Work to complete -
Count each line below that has the word "date" in it, and give only the total.
· · · · ·
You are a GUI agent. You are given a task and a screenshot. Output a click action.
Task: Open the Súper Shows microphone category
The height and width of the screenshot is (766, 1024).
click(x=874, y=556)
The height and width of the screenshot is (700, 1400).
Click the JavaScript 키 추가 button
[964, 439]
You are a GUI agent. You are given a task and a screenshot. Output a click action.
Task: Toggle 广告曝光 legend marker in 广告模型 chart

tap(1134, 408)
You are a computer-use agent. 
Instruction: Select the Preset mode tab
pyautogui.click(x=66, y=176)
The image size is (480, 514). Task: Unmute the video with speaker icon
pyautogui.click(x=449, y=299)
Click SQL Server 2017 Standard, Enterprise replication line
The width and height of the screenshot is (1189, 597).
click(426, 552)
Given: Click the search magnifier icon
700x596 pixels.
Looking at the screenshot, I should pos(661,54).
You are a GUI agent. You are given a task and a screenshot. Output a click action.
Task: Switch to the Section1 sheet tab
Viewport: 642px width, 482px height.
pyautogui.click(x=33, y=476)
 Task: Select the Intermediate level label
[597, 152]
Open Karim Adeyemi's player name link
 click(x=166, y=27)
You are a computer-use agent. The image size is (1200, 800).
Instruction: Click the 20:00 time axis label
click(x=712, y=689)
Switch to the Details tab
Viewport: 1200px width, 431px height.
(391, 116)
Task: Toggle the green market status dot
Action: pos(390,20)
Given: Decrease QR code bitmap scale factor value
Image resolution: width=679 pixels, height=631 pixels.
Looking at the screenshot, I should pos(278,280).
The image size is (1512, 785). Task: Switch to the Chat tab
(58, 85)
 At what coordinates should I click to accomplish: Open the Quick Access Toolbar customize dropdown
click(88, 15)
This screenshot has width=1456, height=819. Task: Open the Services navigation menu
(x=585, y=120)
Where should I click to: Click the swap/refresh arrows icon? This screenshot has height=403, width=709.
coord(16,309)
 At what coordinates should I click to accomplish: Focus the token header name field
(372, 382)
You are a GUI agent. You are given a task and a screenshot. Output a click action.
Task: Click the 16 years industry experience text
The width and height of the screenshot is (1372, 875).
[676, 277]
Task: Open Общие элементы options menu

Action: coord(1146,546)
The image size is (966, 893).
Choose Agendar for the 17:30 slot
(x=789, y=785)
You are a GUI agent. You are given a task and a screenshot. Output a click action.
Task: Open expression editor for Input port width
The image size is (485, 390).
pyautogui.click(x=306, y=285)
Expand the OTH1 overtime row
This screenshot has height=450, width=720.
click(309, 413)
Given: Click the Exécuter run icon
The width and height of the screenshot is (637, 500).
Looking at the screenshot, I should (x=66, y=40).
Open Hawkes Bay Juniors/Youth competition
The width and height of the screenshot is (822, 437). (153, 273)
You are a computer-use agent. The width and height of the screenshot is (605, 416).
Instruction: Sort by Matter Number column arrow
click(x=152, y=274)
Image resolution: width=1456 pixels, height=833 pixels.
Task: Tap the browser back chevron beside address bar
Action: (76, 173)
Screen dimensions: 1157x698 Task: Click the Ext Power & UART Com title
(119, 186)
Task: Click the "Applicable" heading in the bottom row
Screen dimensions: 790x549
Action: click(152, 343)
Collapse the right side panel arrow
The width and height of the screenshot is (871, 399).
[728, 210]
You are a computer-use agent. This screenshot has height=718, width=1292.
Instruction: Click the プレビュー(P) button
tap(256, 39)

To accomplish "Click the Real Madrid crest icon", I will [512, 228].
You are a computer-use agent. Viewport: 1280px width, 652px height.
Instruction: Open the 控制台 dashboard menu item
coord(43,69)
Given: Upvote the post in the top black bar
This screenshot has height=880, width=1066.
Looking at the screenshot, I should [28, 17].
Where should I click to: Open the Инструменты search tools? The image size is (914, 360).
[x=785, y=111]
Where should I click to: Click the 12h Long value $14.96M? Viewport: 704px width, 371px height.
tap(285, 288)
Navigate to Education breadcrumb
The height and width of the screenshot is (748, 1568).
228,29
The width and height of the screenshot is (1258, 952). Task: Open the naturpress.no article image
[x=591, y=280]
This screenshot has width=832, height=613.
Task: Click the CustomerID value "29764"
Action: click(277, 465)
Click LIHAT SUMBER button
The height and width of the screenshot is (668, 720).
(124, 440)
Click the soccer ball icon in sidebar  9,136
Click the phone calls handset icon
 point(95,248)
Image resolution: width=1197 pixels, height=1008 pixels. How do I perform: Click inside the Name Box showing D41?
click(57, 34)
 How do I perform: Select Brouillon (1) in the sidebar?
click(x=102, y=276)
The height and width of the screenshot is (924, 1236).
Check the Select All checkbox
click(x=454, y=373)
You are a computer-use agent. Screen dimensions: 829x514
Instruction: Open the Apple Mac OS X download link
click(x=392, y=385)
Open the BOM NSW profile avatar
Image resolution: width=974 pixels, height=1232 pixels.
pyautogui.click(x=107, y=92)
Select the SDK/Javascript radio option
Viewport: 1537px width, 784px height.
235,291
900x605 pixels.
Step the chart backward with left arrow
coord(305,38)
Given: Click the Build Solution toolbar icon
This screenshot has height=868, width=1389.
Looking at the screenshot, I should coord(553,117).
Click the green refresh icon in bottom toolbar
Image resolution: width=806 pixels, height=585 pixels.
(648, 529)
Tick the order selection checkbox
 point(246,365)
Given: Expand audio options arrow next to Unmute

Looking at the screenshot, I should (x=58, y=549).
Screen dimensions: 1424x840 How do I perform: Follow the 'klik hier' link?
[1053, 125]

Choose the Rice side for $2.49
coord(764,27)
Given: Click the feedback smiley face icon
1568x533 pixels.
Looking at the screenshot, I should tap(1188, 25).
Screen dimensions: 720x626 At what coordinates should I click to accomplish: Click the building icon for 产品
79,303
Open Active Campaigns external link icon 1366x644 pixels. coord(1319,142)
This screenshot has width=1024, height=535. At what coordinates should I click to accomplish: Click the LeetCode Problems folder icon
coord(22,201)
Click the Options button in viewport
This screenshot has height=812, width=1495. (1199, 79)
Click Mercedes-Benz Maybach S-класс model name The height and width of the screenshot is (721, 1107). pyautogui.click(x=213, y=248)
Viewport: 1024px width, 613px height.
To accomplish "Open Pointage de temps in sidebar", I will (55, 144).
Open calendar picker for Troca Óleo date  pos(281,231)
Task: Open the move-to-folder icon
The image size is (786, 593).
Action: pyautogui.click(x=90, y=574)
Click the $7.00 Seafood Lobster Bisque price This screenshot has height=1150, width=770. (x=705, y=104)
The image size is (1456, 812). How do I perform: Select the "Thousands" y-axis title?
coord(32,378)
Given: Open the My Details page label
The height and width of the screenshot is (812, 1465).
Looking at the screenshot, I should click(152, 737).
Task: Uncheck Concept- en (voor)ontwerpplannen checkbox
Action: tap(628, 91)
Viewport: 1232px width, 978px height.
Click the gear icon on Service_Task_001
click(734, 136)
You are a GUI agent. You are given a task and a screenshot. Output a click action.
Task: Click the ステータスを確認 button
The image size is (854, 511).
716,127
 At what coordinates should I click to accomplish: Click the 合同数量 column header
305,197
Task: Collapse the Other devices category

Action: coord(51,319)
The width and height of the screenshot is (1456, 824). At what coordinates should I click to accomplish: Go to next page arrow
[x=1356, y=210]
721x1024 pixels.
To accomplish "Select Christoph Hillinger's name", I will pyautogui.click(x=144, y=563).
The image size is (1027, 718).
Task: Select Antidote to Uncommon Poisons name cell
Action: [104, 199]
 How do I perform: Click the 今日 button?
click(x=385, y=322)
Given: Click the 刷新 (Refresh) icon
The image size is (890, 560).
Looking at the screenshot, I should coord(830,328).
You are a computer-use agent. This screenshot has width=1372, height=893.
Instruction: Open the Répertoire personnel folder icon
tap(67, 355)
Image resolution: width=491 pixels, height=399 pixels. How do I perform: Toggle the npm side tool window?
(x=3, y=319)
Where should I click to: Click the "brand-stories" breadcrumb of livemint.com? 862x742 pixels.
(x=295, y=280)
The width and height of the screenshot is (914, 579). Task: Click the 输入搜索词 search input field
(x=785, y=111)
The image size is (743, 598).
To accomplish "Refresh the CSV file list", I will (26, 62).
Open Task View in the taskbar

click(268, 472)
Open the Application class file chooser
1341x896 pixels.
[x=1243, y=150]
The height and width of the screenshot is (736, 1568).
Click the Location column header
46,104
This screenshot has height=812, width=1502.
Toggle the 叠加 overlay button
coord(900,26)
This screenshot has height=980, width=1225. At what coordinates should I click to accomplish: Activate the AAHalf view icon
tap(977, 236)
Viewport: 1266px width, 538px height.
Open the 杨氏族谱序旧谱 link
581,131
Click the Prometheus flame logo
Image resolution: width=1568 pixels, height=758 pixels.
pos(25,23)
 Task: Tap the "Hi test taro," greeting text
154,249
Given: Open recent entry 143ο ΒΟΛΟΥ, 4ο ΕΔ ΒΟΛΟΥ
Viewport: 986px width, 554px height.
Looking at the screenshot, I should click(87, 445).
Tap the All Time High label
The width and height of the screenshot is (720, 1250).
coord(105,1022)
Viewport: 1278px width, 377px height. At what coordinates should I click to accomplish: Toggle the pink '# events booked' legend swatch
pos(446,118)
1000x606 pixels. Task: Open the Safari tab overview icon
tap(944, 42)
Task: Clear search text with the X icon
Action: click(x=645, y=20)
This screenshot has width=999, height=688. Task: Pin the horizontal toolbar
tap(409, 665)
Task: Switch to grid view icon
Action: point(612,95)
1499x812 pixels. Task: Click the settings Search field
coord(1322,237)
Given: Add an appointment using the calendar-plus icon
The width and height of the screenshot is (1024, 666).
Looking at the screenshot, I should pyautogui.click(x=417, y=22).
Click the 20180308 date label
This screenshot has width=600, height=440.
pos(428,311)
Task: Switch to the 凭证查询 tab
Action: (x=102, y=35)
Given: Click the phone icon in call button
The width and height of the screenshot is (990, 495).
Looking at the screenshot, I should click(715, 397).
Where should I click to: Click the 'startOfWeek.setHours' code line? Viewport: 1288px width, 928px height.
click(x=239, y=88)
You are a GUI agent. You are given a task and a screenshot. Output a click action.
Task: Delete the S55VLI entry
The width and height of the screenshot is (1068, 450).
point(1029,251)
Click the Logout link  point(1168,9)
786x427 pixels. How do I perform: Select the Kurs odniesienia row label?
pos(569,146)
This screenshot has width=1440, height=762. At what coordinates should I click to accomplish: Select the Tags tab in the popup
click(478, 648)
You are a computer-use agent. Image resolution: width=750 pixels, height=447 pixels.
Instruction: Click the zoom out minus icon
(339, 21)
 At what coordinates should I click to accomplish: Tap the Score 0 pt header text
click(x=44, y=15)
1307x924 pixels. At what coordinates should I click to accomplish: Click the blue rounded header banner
· · · · ·
Solution -
2